Apesar de não se identificando como queer, Bad Bunny também tem sido um aliado consistente da comunidade LGBTQ+. Em 2020, ele usava uma saia The Tonight Show, estrelado por Jimmy Fallon para chamar a atenção para o assassinato de uma mulher transexual em Porto Rico.
Após os assassinatos do ICE de Renée Bom e Alex Prettiexigir que as autoridades sejam responsabilizadas parece ter se juntado à lista de crimes visados pelo MAGA. O abraço de Bad Bunny por pessoas diferentes dele pode ser mais um ponto de atrito para o culto à pureza nacional que o Defensores do movimento MAGA para.
O apito canino de ‘adequado para a família’
Turning Point USA está apresentando um show alternativo “All American” do intervalo do Super Bowl “celebrando a fé, a família e a liberdade” – uma descrição que reforça as ideias de direita sobre nacionalidade e funciona como um apito para a pureza racial, sexual, linguística e nacional.
Poderíamos argumentar que o programa Turning Point não trata de raça ou exclusão, mas é um argumento difícil de sustentar, dado o padrão de reação recente.
Desde 2019, a empresa de Jay-Z, Roc Nation, tem colaborado com a NFL para reconstruir a imagem da liga após seu conflito com Colin Kaepernickque foi efetivamente expulso da liga depois de se ajoelhar durante o hino nacional para protestar contra a violência policial e a injustiça racial.
A parceria aumentou a visibilidade dos géneros associados à resistência e à resiliência, incluindo hip-hop, rap e agora reggaeton.

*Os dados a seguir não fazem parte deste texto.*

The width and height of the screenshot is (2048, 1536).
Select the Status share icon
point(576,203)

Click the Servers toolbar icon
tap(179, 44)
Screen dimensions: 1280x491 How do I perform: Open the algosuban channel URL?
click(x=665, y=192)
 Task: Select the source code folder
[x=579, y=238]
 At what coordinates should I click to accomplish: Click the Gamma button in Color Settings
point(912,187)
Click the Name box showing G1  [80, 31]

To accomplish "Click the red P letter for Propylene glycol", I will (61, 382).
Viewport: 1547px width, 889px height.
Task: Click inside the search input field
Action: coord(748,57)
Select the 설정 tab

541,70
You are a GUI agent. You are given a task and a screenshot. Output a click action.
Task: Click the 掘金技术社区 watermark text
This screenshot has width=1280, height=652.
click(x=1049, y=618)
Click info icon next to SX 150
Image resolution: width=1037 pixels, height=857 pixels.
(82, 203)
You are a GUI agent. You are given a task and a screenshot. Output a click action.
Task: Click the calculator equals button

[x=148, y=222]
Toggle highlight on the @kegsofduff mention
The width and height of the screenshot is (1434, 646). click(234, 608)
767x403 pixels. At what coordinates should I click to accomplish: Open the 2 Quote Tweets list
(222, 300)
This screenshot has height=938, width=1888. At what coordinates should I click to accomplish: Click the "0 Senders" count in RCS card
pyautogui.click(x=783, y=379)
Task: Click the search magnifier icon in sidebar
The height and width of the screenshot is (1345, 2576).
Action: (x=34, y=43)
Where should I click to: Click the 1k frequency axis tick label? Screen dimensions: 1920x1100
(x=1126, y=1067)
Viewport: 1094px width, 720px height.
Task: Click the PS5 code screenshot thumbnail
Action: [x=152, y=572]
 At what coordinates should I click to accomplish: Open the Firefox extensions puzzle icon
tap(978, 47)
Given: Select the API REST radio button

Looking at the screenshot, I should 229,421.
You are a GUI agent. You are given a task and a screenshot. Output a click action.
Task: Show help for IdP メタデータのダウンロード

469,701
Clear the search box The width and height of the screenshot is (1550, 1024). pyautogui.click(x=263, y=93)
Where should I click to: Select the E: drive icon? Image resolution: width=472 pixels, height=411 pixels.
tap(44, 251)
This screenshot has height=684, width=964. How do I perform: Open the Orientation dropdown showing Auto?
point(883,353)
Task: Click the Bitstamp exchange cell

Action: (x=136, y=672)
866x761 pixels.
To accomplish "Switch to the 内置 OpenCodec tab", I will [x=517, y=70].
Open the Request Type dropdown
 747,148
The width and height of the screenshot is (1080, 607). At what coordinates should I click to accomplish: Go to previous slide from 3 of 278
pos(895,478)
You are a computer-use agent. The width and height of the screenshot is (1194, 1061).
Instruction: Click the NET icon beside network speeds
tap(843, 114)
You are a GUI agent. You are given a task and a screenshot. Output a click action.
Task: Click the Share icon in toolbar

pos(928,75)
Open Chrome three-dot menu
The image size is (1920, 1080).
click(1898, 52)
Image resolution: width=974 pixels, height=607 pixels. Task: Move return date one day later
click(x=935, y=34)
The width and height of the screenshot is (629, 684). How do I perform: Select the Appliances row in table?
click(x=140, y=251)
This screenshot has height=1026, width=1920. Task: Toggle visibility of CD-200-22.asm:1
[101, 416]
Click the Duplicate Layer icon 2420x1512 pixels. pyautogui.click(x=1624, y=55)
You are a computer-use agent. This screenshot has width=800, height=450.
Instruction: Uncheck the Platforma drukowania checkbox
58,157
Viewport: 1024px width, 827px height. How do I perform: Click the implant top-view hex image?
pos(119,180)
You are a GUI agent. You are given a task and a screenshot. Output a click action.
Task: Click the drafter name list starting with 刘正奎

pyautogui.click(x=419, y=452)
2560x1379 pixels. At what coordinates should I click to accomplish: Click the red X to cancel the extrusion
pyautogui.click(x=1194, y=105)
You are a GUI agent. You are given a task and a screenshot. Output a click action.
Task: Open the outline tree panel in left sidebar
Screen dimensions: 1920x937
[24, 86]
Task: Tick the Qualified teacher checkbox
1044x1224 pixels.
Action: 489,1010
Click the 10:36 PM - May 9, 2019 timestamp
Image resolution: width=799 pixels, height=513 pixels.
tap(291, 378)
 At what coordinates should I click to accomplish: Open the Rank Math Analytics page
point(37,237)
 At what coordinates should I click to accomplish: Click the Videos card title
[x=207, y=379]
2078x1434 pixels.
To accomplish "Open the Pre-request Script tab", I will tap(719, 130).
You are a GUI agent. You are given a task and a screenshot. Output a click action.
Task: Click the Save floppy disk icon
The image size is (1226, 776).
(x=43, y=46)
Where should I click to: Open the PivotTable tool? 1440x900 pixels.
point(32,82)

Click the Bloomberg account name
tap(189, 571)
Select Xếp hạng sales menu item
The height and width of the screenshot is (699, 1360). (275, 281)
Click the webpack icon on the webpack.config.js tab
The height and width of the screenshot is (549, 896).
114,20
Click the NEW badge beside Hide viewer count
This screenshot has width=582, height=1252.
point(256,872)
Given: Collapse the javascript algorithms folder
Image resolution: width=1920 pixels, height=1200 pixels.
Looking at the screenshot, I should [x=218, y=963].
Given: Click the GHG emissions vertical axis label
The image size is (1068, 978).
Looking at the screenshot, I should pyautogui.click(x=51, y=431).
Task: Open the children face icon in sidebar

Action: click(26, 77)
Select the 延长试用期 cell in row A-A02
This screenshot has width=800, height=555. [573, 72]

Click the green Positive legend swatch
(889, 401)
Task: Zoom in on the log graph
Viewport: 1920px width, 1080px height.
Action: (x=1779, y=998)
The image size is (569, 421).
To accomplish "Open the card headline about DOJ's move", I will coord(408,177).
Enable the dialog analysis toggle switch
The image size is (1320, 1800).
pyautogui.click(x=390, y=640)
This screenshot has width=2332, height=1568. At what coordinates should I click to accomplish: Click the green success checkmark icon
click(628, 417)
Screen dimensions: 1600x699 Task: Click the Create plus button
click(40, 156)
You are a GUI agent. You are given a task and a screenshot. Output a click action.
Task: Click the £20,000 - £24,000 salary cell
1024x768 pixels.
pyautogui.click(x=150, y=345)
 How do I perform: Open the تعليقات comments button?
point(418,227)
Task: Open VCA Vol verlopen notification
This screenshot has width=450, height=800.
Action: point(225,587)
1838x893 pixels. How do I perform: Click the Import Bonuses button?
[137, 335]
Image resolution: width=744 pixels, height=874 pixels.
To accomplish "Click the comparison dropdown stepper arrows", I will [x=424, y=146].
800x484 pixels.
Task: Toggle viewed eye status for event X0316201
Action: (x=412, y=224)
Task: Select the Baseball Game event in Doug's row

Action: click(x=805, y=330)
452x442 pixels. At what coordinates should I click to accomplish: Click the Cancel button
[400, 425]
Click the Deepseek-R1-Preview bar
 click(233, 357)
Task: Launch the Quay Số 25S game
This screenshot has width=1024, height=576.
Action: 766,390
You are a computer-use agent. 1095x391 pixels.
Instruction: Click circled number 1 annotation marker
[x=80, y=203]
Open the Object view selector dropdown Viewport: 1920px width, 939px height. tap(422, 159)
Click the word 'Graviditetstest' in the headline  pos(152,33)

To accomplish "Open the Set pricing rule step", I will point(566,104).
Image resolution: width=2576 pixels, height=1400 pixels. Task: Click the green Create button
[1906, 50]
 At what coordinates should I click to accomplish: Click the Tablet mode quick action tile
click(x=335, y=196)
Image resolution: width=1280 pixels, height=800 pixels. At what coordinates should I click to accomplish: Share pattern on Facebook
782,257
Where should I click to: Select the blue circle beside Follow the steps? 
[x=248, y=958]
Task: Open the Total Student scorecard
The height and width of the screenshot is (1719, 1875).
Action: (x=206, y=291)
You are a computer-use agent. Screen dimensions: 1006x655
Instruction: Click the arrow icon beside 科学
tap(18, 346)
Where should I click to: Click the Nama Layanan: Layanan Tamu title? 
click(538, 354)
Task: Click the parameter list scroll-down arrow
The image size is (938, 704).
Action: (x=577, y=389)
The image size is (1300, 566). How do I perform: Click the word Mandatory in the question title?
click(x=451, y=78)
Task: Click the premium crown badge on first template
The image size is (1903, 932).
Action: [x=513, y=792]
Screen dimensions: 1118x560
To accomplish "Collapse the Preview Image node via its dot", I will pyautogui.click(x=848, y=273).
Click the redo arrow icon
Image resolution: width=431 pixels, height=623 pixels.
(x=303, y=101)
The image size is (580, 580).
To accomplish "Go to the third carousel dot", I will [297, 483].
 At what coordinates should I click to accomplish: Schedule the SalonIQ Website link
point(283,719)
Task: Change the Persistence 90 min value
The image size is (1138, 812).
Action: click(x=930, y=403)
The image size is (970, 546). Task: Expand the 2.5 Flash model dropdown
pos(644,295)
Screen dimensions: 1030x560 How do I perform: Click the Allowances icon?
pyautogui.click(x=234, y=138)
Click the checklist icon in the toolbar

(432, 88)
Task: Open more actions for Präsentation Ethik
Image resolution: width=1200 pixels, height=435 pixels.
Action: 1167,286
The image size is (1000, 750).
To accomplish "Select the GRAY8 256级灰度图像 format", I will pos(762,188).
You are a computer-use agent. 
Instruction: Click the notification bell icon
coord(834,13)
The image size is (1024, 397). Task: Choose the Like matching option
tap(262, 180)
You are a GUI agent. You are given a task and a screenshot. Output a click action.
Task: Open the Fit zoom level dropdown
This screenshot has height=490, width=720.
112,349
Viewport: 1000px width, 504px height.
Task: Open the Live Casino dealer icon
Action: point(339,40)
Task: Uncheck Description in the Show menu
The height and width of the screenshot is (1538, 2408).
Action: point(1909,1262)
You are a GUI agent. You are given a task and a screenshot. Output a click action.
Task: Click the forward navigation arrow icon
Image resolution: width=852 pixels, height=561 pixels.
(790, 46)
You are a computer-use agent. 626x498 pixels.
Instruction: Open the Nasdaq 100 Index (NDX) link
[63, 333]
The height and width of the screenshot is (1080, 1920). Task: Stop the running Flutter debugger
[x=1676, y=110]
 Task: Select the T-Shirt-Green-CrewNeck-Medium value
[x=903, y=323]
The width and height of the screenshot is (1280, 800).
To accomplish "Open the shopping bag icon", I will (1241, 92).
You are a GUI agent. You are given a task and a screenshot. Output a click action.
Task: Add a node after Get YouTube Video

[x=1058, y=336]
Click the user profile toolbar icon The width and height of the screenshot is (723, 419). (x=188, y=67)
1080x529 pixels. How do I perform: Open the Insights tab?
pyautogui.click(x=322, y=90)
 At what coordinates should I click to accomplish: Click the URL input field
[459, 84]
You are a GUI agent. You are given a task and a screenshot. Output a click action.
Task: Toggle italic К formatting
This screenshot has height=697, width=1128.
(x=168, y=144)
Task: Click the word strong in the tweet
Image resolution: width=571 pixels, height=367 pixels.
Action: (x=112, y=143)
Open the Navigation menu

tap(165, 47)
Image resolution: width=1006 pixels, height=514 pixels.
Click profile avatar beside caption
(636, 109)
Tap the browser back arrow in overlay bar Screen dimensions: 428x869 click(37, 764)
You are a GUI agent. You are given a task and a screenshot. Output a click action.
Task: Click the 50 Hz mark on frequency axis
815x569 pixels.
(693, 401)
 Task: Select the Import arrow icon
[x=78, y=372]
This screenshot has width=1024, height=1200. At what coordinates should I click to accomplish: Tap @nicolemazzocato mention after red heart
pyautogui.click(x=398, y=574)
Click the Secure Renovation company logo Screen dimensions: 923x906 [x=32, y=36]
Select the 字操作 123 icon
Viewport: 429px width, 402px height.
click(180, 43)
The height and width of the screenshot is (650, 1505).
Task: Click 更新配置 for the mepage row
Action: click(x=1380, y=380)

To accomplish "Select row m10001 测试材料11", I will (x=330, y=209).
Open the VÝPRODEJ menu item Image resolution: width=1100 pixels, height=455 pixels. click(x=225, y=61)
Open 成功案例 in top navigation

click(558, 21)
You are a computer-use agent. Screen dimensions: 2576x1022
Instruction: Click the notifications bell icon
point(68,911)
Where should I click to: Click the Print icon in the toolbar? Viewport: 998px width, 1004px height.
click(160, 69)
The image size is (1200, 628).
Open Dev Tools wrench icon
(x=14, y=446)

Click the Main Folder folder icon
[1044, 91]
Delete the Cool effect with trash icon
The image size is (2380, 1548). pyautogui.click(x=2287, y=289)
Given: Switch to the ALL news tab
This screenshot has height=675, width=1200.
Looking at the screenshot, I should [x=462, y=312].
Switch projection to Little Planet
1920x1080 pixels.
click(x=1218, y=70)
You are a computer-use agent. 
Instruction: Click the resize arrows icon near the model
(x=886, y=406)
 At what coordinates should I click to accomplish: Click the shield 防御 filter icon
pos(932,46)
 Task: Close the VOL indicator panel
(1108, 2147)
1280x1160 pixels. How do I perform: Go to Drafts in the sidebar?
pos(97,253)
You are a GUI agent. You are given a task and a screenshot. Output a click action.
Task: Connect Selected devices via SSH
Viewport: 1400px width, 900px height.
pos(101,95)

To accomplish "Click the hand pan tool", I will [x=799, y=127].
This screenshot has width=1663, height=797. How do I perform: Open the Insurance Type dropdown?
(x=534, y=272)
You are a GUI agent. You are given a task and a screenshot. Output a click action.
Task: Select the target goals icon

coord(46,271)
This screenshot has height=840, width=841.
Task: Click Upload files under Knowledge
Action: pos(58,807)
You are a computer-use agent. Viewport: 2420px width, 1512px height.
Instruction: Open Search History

Um ambiente mais inclusivo, um tanto diplomáticoo processo de seleção empurrou o show do intervalo para o reino da relevância cultural, permitindo que a NFL alcance novas comunidades. Contudo, no clima polarizado da América, o que é considerado relevante está em debate.

(Foto AP/Matt Slocum)
São evocadas preocupações com conteúdo “familiar”. No entanto, eles estão próximos de discursos de antiamericanismo e de preocupações sobre falta de representação branca. O Turning Point USA não precisa evocar explicitamente raça ou idioma para sinalizá-lo.
Um palco político – admitamos ou não
Muitos argumentam que o show do intervalo da NFL se tornou politizado. Mas, na realidade, sempre foi um evento inerentemente político.
Quem pode ser visto uma transmissão com centenas de milhões de espectadoresquem é considerado uma escolha convencional e quem é considerado provocador, envolvem questões sobre quem realmente pertence – e quem não pertence.
O show do intervalo do Super Bowl é apenas uma manifestação de uma conversa mais ampla que está acontecendo nos EUA sobre a validade de uma variedade de expressões da experiência americana.
O movimento MAGA pode ter conquistado a Casa Branca, mas em termos dos valores e gostos culturais da América, as suas fronteiras não impedem que milhões de americanos fiquem entusiasmados com o espectáculo.